U.S. Pat. No. 5,805,788 describes RAID-5 parity generation and data reconstruction in greater detail. In particular, it discloses a “brute force” method comprising reading the data from a local buffer, computing the parity, and then writing the result back to the buffer. That methodology has limited application, however, because buffer bandwidth tends to be the bottleneck in systems that have a fast host bus and a large array of drives.
U.S. Pat. No. 6,233,648 is entitled “Disk Storage System And Data Update Method Used Therefor.” This patent discloses a disk write method in which updates, which are not necessarily blocks of contiguous data, are accumulated until there is a convenient amount (e.g., a stripe), and then the accumulated data is written as a block to a new area on the array. While this technique makes writes very efficient, read operations require a special table to find the data.
In any disk storage array, when only a portion of a stripe of data is updated by the host system (a “partial-stripe update”), the balance of the stripe must be accessed from the drives (essentially a read operation), so that a new redundancy pattern can be correctly computed on the entire updated stripe. In prior art, a buffer is allocated (typically in RAM) in which to assemble the new stripe. Updated data is written from the host into the buffer. In the buffer, sectors corresponding to the data updated by the host are valid, while the contents of the remaining sectors of the stripe are temporarily undefined.
The disk array controller further allocates a second buffer (also typically in RAM), into which it reads the current contents of the entire stripe from the drives. The controller then copies all of the sectors which had not been updated by the host, from the second buffer (disk image stripe buffer) to the first buffer (the new stripe buffer), where they are merged with the updated data from the host to complete the updated stripe. At this point, the first stripe buffer will contain all valid data, with new sectors from the host and current (old) sectors from the drives. An updated redundancy can now be computed.

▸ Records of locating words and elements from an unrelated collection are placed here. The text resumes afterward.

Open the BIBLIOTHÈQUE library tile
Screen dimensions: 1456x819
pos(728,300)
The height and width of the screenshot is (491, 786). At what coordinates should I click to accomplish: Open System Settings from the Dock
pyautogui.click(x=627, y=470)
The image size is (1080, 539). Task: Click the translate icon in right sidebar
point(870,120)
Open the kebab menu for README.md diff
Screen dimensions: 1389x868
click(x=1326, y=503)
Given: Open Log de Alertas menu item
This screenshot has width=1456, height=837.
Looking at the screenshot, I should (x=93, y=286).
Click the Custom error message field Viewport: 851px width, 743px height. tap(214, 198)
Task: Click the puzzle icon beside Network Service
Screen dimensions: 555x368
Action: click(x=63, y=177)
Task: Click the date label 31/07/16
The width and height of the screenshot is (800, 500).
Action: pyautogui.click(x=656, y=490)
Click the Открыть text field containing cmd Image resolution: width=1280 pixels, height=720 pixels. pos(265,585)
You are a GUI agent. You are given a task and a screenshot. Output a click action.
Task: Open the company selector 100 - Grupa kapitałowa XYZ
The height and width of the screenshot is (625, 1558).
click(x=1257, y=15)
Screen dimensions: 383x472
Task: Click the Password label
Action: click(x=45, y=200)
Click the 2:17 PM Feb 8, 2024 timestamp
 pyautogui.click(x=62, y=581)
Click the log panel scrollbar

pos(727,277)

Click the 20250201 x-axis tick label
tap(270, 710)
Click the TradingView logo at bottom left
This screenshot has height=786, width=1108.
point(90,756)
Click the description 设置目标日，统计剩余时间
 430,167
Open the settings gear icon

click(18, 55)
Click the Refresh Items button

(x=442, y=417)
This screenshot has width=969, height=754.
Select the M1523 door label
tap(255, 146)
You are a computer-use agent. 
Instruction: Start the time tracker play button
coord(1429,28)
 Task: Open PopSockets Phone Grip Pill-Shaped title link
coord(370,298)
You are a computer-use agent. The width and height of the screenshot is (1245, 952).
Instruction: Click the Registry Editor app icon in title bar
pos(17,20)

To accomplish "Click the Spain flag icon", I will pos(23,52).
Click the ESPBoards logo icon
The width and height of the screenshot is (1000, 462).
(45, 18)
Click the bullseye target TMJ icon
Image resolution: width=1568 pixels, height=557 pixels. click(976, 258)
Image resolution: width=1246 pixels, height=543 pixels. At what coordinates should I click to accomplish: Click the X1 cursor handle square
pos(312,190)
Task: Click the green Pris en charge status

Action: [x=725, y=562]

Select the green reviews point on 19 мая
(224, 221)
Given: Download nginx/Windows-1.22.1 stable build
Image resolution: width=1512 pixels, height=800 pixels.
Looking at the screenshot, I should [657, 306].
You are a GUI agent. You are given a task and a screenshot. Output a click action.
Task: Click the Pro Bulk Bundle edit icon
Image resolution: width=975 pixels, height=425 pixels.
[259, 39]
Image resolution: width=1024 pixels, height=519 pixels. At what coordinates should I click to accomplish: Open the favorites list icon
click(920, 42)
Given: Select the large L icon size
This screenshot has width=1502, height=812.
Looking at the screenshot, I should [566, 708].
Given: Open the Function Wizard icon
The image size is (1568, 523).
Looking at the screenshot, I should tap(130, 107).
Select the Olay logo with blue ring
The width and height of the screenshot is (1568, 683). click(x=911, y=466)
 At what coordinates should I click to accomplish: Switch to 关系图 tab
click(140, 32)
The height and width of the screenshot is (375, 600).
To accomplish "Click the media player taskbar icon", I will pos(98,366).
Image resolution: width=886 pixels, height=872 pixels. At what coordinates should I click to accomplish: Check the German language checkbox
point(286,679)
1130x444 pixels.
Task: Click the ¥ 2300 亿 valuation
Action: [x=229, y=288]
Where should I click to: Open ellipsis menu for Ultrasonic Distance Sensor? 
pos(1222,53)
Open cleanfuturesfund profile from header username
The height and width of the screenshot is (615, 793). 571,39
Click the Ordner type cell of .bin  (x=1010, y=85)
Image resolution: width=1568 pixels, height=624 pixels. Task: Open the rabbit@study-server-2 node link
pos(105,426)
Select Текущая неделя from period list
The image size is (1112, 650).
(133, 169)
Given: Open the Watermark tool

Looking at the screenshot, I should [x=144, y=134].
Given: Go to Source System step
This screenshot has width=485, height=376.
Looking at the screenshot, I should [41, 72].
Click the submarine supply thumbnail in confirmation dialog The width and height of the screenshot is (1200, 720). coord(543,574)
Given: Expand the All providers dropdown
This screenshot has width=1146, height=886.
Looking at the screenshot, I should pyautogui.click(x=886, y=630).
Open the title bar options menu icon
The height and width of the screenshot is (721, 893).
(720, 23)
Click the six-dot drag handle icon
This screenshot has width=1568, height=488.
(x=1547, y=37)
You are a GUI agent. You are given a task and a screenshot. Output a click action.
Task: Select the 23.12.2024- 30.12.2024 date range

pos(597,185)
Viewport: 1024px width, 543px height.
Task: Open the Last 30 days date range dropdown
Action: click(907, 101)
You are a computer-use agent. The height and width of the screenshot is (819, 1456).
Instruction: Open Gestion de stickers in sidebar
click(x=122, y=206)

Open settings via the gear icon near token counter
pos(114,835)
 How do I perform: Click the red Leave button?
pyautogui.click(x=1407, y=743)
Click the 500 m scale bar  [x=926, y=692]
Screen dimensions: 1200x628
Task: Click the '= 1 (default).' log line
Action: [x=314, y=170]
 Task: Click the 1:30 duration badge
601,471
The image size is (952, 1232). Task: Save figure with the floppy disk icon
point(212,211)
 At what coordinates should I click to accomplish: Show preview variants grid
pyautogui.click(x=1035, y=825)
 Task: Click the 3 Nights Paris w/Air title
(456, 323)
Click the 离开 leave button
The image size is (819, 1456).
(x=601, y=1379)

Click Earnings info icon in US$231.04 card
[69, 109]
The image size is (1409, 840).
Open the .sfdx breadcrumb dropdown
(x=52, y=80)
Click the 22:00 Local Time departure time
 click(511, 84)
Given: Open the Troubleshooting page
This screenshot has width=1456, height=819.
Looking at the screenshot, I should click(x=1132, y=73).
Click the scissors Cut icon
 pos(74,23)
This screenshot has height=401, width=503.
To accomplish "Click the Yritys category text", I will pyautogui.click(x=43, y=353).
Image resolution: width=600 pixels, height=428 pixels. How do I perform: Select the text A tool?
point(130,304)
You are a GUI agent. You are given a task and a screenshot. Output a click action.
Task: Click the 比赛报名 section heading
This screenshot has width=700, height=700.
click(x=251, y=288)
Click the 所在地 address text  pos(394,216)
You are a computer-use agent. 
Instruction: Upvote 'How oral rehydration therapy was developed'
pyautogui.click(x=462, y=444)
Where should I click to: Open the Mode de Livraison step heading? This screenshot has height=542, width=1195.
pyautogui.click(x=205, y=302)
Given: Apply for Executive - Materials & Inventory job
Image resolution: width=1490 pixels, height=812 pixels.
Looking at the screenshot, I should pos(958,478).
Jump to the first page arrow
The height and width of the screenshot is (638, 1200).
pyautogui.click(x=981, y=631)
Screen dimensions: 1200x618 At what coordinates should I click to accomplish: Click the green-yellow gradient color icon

Ideally, a stripe buffer in the controller would be written once by the host and read once in order to write to the disk array. For the partial-stripe update scenario just described, however, in addition to the normal read and write of the buffer, an additional operation is required to access the current contents of the stripe, and additional reads and writes are required to copy those sectors which were not updated by the host, as described above. These problems increase the frequency of disk access and negatively impact disk array performance. What is needed is more efficient methods and apparatus for processing partial-stripe updates to data stored in a disk storage array such as a RAID system.